勤務中に煙草を吸われては周りのみんなに迷惑が掛かるため、喫煙室を設けようと思っても、中小企業だとその費用が工面できません。
その様に企業規模による収益が問題で、職場の分煙がままならない際に申請可能なのが、受動喫煙防止対策助成金です。
喫煙室を設置する為の工費や、それに該当するような分煙のため備品費、機械装置費などの費用の2分の1が支給されます。
助成金の上限は200万円で、1事業場に付き1回までです。
助成対象になる条件は?
受動喫煙防止対策助成金による助成が受けられる事業主には条件があります。
それは、労働者災害補償保険の適用事業主であることです。
加えて、中小企業の範囲に収まるかどうかの条件が以下のように定められています。
ちなみに、個人事業主の場合も要件を満たしていることで、助成金の申請が可能です。
助成金で設置する喫煙室に関しても以下のような基準が設けられています。
- 職場を全面禁煙化する前提が必要。
- 喫煙室の入口から喫煙室内に向かう風速が0.2m/秒以上。
- 喫煙所直近の建物の出入口において、喫煙所による喫煙の影響で粉塵濃度が増加しない。

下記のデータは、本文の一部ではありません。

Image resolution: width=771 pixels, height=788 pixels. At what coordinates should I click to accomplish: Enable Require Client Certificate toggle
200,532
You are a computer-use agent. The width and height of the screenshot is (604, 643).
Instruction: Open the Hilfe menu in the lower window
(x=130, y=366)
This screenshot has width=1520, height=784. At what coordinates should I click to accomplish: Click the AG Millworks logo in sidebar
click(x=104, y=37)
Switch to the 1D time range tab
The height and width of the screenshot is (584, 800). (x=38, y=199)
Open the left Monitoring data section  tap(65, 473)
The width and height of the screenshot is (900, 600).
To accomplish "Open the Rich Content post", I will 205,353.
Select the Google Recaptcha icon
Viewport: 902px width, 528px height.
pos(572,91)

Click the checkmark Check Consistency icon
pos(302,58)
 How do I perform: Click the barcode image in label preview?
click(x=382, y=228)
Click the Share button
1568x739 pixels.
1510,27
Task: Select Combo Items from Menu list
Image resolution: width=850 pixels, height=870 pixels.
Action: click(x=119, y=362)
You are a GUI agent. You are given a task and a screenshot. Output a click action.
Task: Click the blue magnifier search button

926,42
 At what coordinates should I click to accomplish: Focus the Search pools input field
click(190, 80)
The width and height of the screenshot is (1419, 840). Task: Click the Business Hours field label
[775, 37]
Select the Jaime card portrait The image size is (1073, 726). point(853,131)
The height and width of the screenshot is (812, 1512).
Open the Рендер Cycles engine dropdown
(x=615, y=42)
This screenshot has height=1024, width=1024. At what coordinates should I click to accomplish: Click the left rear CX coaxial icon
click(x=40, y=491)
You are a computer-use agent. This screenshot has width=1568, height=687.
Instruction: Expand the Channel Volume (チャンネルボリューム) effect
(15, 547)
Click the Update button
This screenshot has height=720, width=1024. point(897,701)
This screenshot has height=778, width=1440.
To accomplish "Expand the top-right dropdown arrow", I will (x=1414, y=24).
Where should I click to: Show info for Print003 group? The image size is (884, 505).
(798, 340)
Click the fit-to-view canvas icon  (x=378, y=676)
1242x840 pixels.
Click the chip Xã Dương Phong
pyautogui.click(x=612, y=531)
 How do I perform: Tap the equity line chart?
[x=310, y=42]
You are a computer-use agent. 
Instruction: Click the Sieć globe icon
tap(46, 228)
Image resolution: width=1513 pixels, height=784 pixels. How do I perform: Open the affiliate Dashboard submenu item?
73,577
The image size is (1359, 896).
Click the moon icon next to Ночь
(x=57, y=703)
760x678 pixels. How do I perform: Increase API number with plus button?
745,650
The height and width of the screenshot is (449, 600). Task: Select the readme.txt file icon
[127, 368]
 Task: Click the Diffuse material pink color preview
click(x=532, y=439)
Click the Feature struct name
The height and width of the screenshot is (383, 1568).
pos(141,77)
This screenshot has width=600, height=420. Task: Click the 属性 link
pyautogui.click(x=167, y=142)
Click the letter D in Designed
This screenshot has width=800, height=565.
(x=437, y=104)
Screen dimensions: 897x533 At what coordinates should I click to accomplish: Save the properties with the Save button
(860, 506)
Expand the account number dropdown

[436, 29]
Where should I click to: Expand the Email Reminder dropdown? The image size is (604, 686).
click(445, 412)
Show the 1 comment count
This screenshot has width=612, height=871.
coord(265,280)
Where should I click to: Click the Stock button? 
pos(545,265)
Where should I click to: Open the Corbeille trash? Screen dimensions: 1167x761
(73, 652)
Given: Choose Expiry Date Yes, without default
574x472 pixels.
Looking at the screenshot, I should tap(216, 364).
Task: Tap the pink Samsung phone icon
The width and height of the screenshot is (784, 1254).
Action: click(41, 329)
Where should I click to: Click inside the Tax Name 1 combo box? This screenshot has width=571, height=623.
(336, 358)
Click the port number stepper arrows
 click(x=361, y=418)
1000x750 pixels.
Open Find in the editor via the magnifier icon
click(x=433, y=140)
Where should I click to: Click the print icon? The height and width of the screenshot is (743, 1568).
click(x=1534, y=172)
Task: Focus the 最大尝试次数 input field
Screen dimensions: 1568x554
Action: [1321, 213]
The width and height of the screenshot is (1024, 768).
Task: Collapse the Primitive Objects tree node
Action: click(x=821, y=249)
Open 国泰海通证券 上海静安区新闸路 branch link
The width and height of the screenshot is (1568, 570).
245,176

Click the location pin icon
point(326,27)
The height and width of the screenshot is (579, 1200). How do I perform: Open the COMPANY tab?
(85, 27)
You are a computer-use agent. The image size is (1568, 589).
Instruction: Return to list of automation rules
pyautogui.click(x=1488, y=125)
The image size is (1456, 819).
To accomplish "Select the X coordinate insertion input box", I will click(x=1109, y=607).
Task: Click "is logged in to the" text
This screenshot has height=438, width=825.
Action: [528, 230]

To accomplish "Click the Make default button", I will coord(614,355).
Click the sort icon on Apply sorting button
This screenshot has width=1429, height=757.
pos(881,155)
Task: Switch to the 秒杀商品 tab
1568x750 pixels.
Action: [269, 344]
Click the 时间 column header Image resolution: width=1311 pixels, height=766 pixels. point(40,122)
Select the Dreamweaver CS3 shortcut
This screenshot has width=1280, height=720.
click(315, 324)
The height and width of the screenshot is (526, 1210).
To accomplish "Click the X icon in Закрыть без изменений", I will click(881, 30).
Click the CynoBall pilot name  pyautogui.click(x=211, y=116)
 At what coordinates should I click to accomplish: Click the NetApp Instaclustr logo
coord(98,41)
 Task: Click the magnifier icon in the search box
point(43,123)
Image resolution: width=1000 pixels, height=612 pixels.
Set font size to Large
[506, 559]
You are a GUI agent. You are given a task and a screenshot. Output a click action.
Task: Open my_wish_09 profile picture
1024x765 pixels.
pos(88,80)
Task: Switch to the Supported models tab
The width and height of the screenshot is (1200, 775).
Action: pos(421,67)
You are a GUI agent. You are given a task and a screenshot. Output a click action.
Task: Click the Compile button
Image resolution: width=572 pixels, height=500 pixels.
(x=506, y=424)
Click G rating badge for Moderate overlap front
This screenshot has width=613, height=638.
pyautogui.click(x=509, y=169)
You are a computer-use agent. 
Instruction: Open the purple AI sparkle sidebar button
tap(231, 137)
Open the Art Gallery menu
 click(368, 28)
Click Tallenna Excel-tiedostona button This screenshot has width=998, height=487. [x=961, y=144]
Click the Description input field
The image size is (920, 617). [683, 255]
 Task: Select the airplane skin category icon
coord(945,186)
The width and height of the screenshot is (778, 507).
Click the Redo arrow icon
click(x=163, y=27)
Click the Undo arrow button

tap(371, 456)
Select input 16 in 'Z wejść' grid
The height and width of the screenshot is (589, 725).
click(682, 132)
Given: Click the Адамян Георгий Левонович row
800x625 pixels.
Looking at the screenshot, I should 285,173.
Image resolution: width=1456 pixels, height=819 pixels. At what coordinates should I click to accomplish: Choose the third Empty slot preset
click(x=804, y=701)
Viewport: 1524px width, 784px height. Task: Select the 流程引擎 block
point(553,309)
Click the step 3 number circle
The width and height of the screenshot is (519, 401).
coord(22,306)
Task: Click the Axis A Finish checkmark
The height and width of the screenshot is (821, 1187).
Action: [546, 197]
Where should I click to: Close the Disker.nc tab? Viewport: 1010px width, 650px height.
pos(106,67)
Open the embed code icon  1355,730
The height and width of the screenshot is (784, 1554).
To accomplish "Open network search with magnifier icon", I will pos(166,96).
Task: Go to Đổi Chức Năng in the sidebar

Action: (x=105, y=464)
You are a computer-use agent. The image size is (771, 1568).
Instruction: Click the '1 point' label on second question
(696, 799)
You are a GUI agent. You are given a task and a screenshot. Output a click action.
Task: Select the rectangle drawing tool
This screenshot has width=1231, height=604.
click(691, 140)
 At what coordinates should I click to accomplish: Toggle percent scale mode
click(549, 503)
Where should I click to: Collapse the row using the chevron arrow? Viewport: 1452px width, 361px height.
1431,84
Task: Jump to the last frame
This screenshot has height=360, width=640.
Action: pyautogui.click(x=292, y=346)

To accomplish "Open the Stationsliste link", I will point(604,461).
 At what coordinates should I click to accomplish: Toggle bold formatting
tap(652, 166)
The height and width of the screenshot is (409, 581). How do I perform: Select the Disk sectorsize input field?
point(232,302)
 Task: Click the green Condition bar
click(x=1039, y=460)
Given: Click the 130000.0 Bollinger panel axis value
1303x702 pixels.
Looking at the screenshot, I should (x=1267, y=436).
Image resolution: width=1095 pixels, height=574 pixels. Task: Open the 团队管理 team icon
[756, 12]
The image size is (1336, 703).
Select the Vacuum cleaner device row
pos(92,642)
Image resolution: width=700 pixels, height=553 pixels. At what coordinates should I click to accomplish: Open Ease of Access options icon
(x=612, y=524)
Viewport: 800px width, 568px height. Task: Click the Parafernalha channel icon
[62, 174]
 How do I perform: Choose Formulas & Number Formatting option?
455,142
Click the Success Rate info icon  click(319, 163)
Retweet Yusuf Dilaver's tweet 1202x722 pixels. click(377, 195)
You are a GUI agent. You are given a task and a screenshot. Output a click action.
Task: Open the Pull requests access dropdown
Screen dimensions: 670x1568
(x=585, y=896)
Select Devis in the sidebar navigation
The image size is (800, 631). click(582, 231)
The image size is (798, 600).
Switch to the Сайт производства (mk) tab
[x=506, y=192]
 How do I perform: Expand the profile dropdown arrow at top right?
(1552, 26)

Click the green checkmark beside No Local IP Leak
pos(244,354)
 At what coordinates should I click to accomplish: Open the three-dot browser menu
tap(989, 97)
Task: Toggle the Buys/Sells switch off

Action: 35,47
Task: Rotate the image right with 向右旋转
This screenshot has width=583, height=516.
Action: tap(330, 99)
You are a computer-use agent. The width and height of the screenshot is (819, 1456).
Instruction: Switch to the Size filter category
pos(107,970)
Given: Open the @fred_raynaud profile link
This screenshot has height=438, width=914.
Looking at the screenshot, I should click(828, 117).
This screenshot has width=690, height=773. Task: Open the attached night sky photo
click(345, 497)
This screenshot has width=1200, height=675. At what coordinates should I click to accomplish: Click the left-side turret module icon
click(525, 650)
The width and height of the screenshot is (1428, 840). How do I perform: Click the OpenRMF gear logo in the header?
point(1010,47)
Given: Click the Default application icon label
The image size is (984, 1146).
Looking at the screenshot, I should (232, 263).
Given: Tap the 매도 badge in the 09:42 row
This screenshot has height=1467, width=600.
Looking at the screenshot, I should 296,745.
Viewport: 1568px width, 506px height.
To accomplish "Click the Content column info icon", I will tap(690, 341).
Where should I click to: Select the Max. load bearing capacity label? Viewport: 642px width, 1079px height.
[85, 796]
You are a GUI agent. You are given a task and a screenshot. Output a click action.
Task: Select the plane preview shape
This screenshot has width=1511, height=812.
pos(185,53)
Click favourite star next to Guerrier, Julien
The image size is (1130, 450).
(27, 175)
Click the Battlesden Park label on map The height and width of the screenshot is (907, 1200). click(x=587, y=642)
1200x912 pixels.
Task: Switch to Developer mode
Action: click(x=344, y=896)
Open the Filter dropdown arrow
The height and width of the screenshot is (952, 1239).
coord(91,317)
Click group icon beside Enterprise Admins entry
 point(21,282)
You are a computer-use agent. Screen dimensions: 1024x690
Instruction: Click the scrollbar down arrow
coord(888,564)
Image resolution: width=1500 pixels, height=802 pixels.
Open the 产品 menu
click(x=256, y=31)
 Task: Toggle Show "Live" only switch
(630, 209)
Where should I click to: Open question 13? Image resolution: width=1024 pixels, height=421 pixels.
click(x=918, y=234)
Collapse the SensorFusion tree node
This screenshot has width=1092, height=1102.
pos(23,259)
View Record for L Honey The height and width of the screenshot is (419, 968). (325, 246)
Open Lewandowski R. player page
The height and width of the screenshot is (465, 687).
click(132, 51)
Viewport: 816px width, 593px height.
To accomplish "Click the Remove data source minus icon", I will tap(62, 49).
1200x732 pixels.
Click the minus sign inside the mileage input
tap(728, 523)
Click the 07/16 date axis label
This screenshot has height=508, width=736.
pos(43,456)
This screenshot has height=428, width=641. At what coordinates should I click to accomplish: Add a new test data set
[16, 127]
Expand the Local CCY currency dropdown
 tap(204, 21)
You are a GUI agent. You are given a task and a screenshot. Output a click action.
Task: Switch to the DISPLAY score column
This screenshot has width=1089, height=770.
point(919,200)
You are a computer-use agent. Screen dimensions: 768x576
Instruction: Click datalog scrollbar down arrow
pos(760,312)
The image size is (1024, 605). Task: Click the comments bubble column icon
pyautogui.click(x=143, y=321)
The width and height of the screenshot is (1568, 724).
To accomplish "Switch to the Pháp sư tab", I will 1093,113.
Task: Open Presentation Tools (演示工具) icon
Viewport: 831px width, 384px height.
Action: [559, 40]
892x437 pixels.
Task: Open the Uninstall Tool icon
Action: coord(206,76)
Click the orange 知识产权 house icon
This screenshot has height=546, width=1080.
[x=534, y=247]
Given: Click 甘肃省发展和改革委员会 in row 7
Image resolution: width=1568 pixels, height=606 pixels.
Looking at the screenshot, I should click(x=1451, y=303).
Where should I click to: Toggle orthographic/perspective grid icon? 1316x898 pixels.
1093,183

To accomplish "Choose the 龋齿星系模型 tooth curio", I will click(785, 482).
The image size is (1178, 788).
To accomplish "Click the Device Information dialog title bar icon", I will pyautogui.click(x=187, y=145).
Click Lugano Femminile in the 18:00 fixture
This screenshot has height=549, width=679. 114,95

- 必要換気量が70.3×(席数)/時間以上または喫煙区域の粉塵濃度が0.15mg/㎡以下。
助成金を使って設置した喫煙所以外を全面禁煙にすることが、第一の条件となっています。
ただし、宿泊施設など労働者滞在時間が短い場合に関してはその限りではありません。
また、以前は屋内の喫煙所設置にしか対応していませんでしたが、平成27年から屋外喫煙署の設置も助成対象になりました。
加えて、分煙用に個室や壁などの仕切りを設けられないような職場でも、専用の換気扇やエアーカーテンを設置することも可能で、それらの設置も助成金で賄う事が可能です。
助成金受給までの手続きの流れは?
- ①添付書類を添えて申請書を労働局に提出し、審査を受ける。
- ②助成金の交付決定通知書を受領(審査日数最長1ヶ月)。
- ③喫煙室の設置工事を実施。
- ④事業実績の報告書を労働局に提出。
- ⑤交付額確定通知書を受領。
- ⑥請求書を提出。
- ⑦助成金を受領。
- ⑧喫煙室等の実施状況報告書を提出。
申請時に必要な添付書類としては以下などがあります。
- 受動喫煙防止対策についての事業計画書。
- 喫煙室の設置予定場所の工事前の写真(申請日から3ヶ月以内)。
- 設置予定喫煙室の場所、仕様、換気扇などの設備、利用可能人数、その他助成事業の詳細を確認できる資料。
- 喫煙室の設計が要件を満たしていることを確認できる資料。
- 喫煙室の設置に関する施工業者からの見積書の写し。
受動喫煙防止対策助成金は同じ事業場で喫煙室を複数作る場合も1件としてしか申請できません。
また、工事費用は一括での支払いのみ助成金が支給され、分割の場合は対象外となります。
喫煙設備がリース契約であったりする場合も助成金が支給されないので注意が必要です。
喫煙者がプライベートで自分しかいない場所もしくは、同じ喫煙者しかいないような場所で、タバコを愛用するのは個人の嗜好ですから勝手が許されるでしょう。
しかし、職場など第三者も巻き込むような空間では、喫煙者はマナーが問われる時代になりつつあるといえます。